Blake just turned 21 this year, but that means the Medicaid money he gets through the IHFS Nursing and Personal Care Services program to pay for his $14,000 per month at-home nursing services is now cut in half.
If he can’t stay at his mother’s suburban home, he’ll be forced to live at a hospital or other institution at a cost of $55,000 per month, or worse, according to the Donegans.
“The reduction in funding will either result in the plaintiff becoming institutionalized (hospitalized) or if he remains in the family home without sufficient skilled nursing care, then he faces a strong possibility of imminent death or a life threatening episode,” the complaint states.

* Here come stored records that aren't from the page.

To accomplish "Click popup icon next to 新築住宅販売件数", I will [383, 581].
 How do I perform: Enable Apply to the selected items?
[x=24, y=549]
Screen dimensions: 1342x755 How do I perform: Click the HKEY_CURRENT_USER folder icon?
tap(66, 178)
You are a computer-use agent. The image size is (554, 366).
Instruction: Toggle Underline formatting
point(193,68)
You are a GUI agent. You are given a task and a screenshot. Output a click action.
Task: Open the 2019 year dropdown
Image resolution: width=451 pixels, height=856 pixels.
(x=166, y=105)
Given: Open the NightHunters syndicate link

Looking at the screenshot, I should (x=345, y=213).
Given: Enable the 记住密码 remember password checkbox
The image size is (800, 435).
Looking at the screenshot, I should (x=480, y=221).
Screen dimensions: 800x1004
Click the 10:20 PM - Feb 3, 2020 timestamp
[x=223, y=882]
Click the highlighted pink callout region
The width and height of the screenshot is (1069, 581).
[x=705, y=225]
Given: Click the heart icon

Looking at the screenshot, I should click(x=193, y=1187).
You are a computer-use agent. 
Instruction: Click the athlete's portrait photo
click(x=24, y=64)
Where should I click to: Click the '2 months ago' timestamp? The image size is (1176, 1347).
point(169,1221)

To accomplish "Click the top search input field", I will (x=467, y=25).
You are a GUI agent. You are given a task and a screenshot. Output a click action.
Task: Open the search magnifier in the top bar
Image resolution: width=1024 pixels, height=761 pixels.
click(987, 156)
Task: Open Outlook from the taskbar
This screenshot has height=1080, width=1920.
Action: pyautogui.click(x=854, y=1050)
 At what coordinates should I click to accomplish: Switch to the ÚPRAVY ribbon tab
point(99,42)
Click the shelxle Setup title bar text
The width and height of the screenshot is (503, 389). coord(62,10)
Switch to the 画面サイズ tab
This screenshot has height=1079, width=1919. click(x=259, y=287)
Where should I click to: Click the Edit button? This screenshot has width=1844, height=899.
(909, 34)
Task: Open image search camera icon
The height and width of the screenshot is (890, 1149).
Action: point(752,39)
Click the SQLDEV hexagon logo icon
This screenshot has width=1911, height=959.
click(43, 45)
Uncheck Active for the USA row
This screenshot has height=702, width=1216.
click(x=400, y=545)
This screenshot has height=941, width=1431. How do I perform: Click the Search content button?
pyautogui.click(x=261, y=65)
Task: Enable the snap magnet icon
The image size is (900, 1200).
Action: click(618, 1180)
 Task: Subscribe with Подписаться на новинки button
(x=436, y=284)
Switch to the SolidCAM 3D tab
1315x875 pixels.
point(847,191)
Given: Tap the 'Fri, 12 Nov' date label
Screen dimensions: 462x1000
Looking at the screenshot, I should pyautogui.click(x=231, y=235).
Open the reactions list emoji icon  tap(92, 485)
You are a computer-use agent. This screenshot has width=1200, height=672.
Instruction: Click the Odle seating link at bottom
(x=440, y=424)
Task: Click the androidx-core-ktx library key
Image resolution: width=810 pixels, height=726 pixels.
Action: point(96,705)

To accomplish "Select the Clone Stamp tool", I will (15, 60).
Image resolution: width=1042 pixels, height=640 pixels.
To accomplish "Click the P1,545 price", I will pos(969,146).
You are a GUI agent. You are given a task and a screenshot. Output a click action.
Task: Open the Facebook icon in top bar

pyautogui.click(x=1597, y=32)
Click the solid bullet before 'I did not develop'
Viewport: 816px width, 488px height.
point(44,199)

The Donegans claims that cutting funding for disabled people 21 and over violates the Americans with Disabilities Act and the Rehabilitation Act, both of which bar “unjustifiably segregating persons with disabilities in institutions.”
Their attorney, Robert Farley Jr., says they filed an administrative appeal that continued Blake’s nursing services until their lawsuit is resolved.
Farley said the Donegans are going to court on Dec. 15 to ask for interim relief for themselves and the class while the lawsuit is pending. According to the complaint, 411 children were participating in the NPCS program as of April.
The complaint asks the court to find that IHFS’ age policy is discriminatory and that it must continue full funding for the disabled person’s medical care.
John Hoffman, spokesman for IHFS, told Courthouse News that the agency will not comment on ongoing litigation.